Specific implementation mode
It elaborates below in conjunction with the accompanying drawings to embodiments of the present invention.
Embodiment 1 of the present invention for the groove type solar thermal-collecting tube of high temperature is as depicted in figs. 1 and 2, including outer glass tube 2
With metal inner pipe 1, metal inner pipe 1 has high-temperature-resistant selective absorber coatings 3, and 2 coaxial package of outer glass tube is in metal inner pipe 1
Outside forms ring vaccum enclosure space 4 between outer glass tube 2 and metal inner pipe 1.Heat-transfer working medium 7 in metal inner pipe 1 is
High-temperature molten salt.Coating for selective absorption 3 using magnetron sputtering apparatus make, be followed successively by from outside to inside antireflective coating, low absorption layer,
High-selenium corn layer and infrared high reflection layer, totally four layers.The absorptivity of the coating for selective absorption 3 is 95%, is emitted at 400 DEG C
Rate is 10%.The inner wall of outer glass tube 2 is circumferentially divided into 6 two parts of transparent surface 5 and non-transparent face.Wherein outer glass tube 2 inner wall
Transparent surface 5 has antireflective coating, and sun optically focused side of the transparent surface 5 towards slot type speculum, transparent surface 5 is in outer glass tube 2
Wall circumferential direction proportion is 50%, ensures that more sun optically focused radiation project in outer glass tube 2.The anti-reflection film of transparent surface 5
Layer is the antireflecting silicon dioxide film layer prepared using the method for collosol and gel, and the antireflective coating sun light transmission rate of transparent surface 5 can
To reach 95%, the light transmittance of thermal-collecting tube is improved.The non-transparent face 6 of 2 inner wall of outer glass tube has reflecting layer, non-transparent face 6
Positioned at non-concentrating face, the reflecting layer in non-transparent face 6 is the aluminum membranous layer prepared by vacuum evaporation coating film method, non-transparent face 6
Reflecting layer reflectivity be 92%, and 2 inner wall circumferential direction proportion of outer glass tube be 50%, optically focused can be overflowed metal inner pipe
2 light is reflected back again on metal inner pipe 2, improves the effective rate of utilization of sun optically focused radiation.And the hair of the aluminum membranous layer
Rate only 4% or so is penetrated, the emissivity 89% of 2 inner wall of outer glass tube is much smaller than, the radiation between the aluminum membranous layer and metal inner pipe 2 is changed
Heat loss will be substantially reduced compared to traditional thermal-collecting tube.

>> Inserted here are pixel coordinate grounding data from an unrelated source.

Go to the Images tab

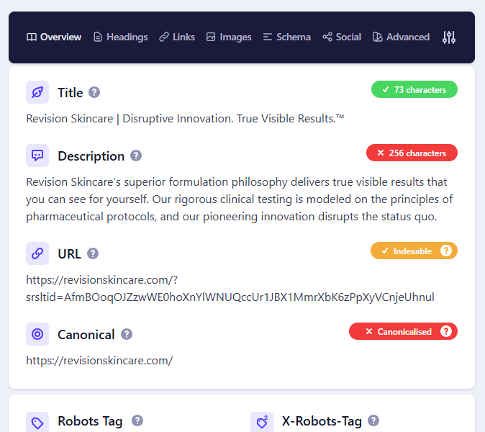pos(229,37)
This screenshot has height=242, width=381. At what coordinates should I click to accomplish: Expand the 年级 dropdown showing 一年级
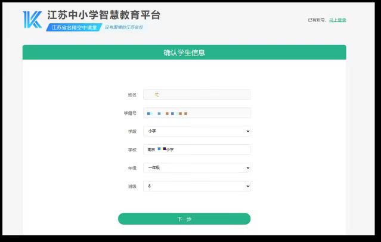click(197, 167)
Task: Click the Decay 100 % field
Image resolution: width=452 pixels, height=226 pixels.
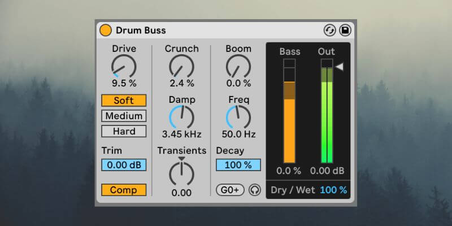Action: (238, 165)
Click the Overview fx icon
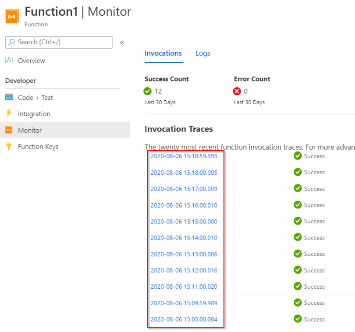Screen dimensions: 355x332 [9, 60]
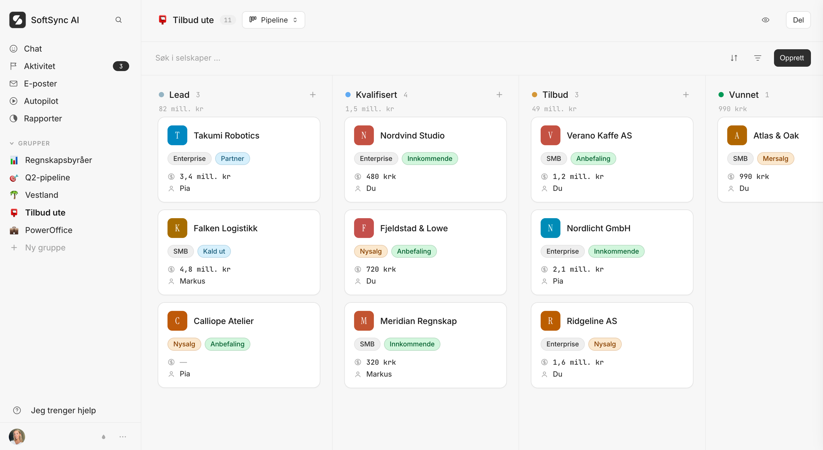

The present invention is used for the embodiment 2 of the groove type solar thermal-collecting tube of high temperature as shown in figure 3, including outer glass tube 2 and gold
Belong to inner tube 1.Metal inner pipe 1 has high-temperature-resistant selective absorber coatings 3, and 2 coaxial package of outer glass tube is outside metal inner pipe 1
Face, forms ring vaccum enclosure space 4 between outer glass tube 2 and metal inner pipe 1, and the heat-transfer working medium 7 in metal inner pipe 1 is
Water/steam.Coating for selective absorption 3 using magnetron sputtering apparatus make, be followed successively by from outside to inside antireflective coating, low absorption layer,
High-selenium corn layer and infrared high reflection layer, totally four layers.The absorptivity of the selection absorber coatings 3 is 93%, and at 400 DEG C, it emits
Rate is 14%.The inner wall of outer glass tube 2 is circumferentially divided into 6 two parts of transparent surface 5 and non-transparent face.The wherein inner wall of outer glass tube 2
Transparent surface 5 has antireflective coating, and sun optically focused side of the transparent surface 5 towards slot type speculum, transparent surface 5 is in 2 inner wall of outer glass tube
Circumferential proportion is 70%, ensures that more sun optically focused radiation project in outer glass tube 2.The antireflective coating of transparent surface 5
For the titanium dioxide antireflective coating prepared using the method for collosol and gel, the antireflective coating sun light transmission rate of transparent surface 5 can be with
Reach 94%, improves the light transmittance of thermal-collecting tube.The non-transparent face 6 of 2 inner wall of outer glass tube has reflecting layer, 6, non-transparent face
In non-concentrating side, the reflecting layer that non-transparent face 6 has is the silverskin that reflectivity is 93%, which is affixed directly to non-transparent face
On 6, non-transparent face 6 is 30% in the proportion of outer glass tube 2 inner wall circumferential direction, and optically focused can be overflowed to the light of metal inner pipe 1
It is reflected back again on metal inner pipe 1, improves the effective rate of utilization of sun optically focused radiation.And the emissivity of the silverskin only 3%
Left and right is much smaller than the emissivity 89% of 2 inner wall of outer glass tube, silverskin tradition compared with 2 radiation heat transfer losses of metal inner pipe
Thermal-collecting tube to be substantially reduced.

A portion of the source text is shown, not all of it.